▸ DIRECTIONS
Translate this sentence from the Barwon River text below into Spanish: "The river flows adjacent to the settlement of Winchelsea and the city of Greater Geelong."

▸ SELECTED EXCERPT
The Barwon River is a perennial river of the Corangamite catchment, located in The Otways and the Bellarine Peninsula regions of the Australian state of Victoria.

Location and features
Fed by the confluence of the East and West Branches of the river, the Barwon River rises in the Otway Ranges and flows generally north by east and then east, joined by thirteen tributaries including the Leigh and Moorabool rivers and flowing through Lake Connewarre, before reaching its mouth and emptying into Bass Strait at Barwon Heads. The river flows adjacent to the settlement of Winchelsea and the city of Greater Geelong. The estuarine section of the river forms part of the Port Phillip Bay (Western Shoreline) and Bellarine Peninsula Ramsar Site as a wetland of international importance, as well as of the Bellarine Wetlands Important Bird Area. From its highest point including its source confluence, the river descends  over its  course.

The river is crossed by a number of bridges in Geelong. Of particular note is the unusual one lane truss bridge in Newtown, Geelong. The "Breakwater" in East Geelong was constructed by Foster Fyans to supply drinking water.

Water from the river feeds agriculture and industry.  The river is a popular recreation spot for Geelong, with parklands such as Balyang Sanctuary along the banks, and sees use by water skiers and rowing regattas such as Head of the River.

Etymology
The river's name is derived from the Aboriginal word Parwan, meaning "magpie" or "great wide".

In the Aboriginal Wathawurrung language the names for the river are Worragong, with no clearly defined meaning; Nellemengobeet, meaning "lagoon at mouth"; and also Barrwang, meaning "magpie".

Towns

Towns the river flows through include:
 Forrest
 Barwon Downs
 Birregurra
 Winchelsea
 Inverleigh
 Geelong
 Ocean Grove
 Barwon Heads

Dams and weirs

Ordered upstream to downstream:

West Barwon Dam
The West Barwon Dam was constructed near Forrest in 1965 by what is now Barwon Water. The dam is now the major water supply for Geelong.

▸ SUPPLIED MATERIAL
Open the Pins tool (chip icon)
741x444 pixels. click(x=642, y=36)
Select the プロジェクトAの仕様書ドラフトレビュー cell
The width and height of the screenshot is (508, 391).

▸ SOLUTION FOR THIS PROBLEM
El río fluye junto al poblado de Winchelsea y la ciudad de Greater Geelong.